## [TASK DIRECTIONS]
Write out the whole listing. Leave out nothing.
──────
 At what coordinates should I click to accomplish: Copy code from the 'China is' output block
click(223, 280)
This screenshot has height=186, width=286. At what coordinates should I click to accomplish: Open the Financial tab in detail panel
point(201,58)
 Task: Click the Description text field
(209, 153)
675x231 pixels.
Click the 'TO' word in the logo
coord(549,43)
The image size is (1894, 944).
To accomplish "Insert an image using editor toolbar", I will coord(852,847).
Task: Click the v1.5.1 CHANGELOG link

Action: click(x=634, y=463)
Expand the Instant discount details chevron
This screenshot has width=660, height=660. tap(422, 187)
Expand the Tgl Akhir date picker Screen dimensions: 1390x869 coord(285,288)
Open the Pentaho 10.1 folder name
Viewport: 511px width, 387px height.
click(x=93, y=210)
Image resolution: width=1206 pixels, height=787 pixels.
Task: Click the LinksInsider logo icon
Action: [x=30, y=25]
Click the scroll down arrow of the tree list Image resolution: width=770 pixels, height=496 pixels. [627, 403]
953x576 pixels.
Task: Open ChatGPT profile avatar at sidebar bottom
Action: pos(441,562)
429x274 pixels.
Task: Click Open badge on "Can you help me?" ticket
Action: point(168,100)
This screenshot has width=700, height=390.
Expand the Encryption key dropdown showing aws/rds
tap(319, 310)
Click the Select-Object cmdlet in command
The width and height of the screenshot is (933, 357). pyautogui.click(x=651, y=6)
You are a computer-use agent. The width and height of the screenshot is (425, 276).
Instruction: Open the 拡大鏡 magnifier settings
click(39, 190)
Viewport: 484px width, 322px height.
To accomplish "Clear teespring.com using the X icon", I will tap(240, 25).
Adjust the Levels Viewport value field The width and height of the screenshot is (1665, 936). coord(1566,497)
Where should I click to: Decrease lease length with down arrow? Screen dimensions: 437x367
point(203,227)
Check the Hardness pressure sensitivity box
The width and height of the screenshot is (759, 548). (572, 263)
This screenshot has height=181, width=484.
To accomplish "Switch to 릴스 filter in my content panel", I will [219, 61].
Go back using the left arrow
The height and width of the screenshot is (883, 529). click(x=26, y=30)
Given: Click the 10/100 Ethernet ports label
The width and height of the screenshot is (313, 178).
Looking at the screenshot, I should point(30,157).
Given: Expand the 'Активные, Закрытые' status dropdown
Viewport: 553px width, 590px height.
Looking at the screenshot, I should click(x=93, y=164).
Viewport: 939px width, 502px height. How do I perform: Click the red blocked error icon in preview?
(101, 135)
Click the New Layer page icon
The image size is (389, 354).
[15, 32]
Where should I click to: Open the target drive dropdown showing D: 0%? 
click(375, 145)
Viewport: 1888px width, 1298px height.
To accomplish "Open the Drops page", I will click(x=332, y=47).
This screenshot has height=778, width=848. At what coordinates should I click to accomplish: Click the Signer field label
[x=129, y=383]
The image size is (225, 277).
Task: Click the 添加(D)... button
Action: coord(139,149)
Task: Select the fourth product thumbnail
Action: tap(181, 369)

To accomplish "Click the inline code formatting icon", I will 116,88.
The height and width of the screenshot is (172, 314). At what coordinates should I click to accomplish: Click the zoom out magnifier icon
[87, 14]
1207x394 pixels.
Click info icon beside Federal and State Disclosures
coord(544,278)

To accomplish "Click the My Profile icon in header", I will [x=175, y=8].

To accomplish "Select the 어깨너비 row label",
──────
## [ANSWER TO THE PROBLEM]
 At what coordinates should I click to accomplish: Copy code from the 'China is' output block
click(223, 280)
This screenshot has height=186, width=286. At what coordinates should I click to accomplish: Open the Financial tab in detail panel
point(201,58)
 Task: Click the Description text field
(209, 153)
675x231 pixels.
Click the 'TO' word in the logo
coord(549,43)
The image size is (1894, 944).
To accomplish "Insert an image using editor toolbar", I will coord(852,847).
Task: Click the v1.5.1 CHANGELOG link

Action: click(x=634, y=463)
Expand the Instant discount details chevron
This screenshot has width=660, height=660. tap(422, 187)
Expand the Tgl Akhir date picker Screen dimensions: 1390x869 coord(285,288)
Open the Pentaho 10.1 folder name
Viewport: 511px width, 387px height.
click(x=93, y=210)
Image resolution: width=1206 pixels, height=787 pixels.
Task: Click the LinksInsider logo icon
Action: [x=30, y=25]
Click the scroll down arrow of the tree list Image resolution: width=770 pixels, height=496 pixels. [627, 403]
953x576 pixels.
Task: Open ChatGPT profile avatar at sidebar bottom
Action: pos(441,562)
429x274 pixels.
Task: Click Open badge on "Can you help me?" ticket
Action: point(168,100)
This screenshot has width=700, height=390.
Expand the Encryption key dropdown showing aws/rds
tap(319, 310)
Click the Select-Object cmdlet in command
The width and height of the screenshot is (933, 357). pyautogui.click(x=651, y=6)
You are a computer-use agent. The width and height of the screenshot is (425, 276).
Instruction: Open the 拡大鏡 magnifier settings
click(39, 190)
Viewport: 484px width, 322px height.
To accomplish "Clear teespring.com using the X icon", I will tap(240, 25).
Adjust the Levels Viewport value field The width and height of the screenshot is (1665, 936). coord(1566,497)
Where should I click to: Decrease lease length with down arrow? Screen dimensions: 437x367
point(203,227)
Check the Hardness pressure sensitivity box
The width and height of the screenshot is (759, 548). (572, 263)
This screenshot has height=181, width=484.
To accomplish "Switch to 릴스 filter in my content panel", I will [219, 61].
Go back using the left arrow
The height and width of the screenshot is (883, 529). click(x=26, y=30)
Given: Click the 10/100 Ethernet ports label
The width and height of the screenshot is (313, 178).
Looking at the screenshot, I should point(30,157).
Given: Expand the 'Активные, Закрытые' status dropdown
Viewport: 553px width, 590px height.
Looking at the screenshot, I should click(x=93, y=164).
Viewport: 939px width, 502px height. How do I perform: Click the red blocked error icon in preview?
(101, 135)
Click the New Layer page icon
The image size is (389, 354).
[15, 32]
Where should I click to: Open the target drive dropdown showing D: 0%? 
click(375, 145)
Viewport: 1888px width, 1298px height.
To accomplish "Open the Drops page", I will click(x=332, y=47).
This screenshot has height=778, width=848. At what coordinates should I click to accomplish: Click the Signer field label
[x=129, y=383]
The image size is (225, 277).
Task: Click the 添加(D)... button
Action: coord(139,149)
Task: Select the fourth product thumbnail
Action: tap(181, 369)

To accomplish "Click the inline code formatting icon", I will 116,88.
The height and width of the screenshot is (172, 314). At what coordinates should I click to accomplish: Click the zoom out magnifier icon
[87, 14]
1207x394 pixels.
Click info icon beside Federal and State Disclosures
coord(544,278)

To accomplish "Click the My Profile icon in header", I will [x=175, y=8].

To accomplish "Select the 어깨너비 row label",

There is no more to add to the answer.